Van Rensselaer, Maria Van Cortlandt (1645–c. 1688)

Colonial American administrator of the Dutch patroonship of Rensselaerswyck. Born Maria Van Cortlandt on July 20, 1645, in New Amsterdam (later New York City); died on January 24, 1688 or 1699, in Albany, New York; daughter of Oloffe Stevense Van Cortlandt (a merchant and city official) and Anna (Loockermans) Van Cortlandt; married Jeremias Van Rensselaer (first patroon, or proprietor, of Rensselaer-swyck), on July 12, 1662 (died 1674); children: Kiliaen, Anna, Hendrick, Maria, Johannes, Jeremias.

Maria Van Cortlandt Van Rensselaer was born in 1645 into a wealthy family of New Amsterdam, the Dutch colonial settlement that later became New York City. The third of seven children of one of the city's wealthiest citizens, she married Jeremias Van Rensselaer, a son of another wealthy family, in 1662. Jeremias directed his family's large estate, Rensselaerswyck, near Albany, New York. When he died in 1674, the couple's four sons and two daughters were too young to administer the 24-square-mile property, so Maria took over, assisted by her brother, Stephanus Van Cortlandt.

Van Rensselaer soon proved that she was skilled in business and management. Colonial turmoil, however, led to difficulties with her gaining clear title to the property after the English conquest of the area in 1664, the Dutch reconquest in 1673, and the final English reconquest in 1674. In November 1685, she finally won clear title to the estate, but during this time she also dealt with a 1675 challenge from her husband's younger brother Nicholas, who arrived from the Netherlands, claiming that he, not Van Rensselaer, should be director. Eventually, he became director, Van Rensselaer became treasurer, and her brother Stephanus became bookkeeper.

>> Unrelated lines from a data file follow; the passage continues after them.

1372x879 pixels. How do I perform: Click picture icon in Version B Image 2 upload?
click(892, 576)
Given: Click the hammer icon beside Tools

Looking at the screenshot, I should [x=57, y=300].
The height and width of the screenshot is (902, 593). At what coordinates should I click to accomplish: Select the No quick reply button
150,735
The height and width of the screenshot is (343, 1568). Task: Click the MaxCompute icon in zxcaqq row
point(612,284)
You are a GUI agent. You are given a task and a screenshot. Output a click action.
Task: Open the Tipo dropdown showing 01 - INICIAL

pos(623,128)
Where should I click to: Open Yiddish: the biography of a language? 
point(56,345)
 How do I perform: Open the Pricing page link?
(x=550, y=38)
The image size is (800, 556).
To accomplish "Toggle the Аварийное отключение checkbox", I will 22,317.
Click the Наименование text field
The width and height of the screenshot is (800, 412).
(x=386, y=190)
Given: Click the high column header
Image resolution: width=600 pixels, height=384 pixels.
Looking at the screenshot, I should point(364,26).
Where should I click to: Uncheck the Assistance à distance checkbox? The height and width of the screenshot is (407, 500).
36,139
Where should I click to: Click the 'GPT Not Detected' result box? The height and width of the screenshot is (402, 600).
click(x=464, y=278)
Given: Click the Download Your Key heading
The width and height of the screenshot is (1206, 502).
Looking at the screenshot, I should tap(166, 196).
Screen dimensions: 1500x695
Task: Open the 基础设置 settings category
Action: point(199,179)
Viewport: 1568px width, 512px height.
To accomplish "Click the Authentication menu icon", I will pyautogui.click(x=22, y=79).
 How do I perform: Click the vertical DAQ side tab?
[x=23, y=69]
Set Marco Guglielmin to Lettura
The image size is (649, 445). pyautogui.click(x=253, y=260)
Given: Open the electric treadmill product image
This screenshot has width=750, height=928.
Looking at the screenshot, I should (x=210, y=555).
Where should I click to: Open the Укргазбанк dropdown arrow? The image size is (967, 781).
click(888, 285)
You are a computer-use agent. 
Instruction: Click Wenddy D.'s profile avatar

In 1678, when Nicholas died and Stephanus was living far away in New York City, the work of running the estate again fell squarely on Van Rensselaer, who faced increasing debts. Although she had never regained her strength after the birth of her last child, she continued to run the estate and to fight the claims of others that they should receive a share of the property. In addition, she found homes and trades for most of her children, who had not been provided for in her husband's will. By the time she died at age 42 or 43, she had successfully secured title to the estate—the richest land patent in the colony—for her children.


James, Edward T., ed. Notable American Women, 1607–1950. Cambridge, MA: The Belknap Press of Harvard University, 1971.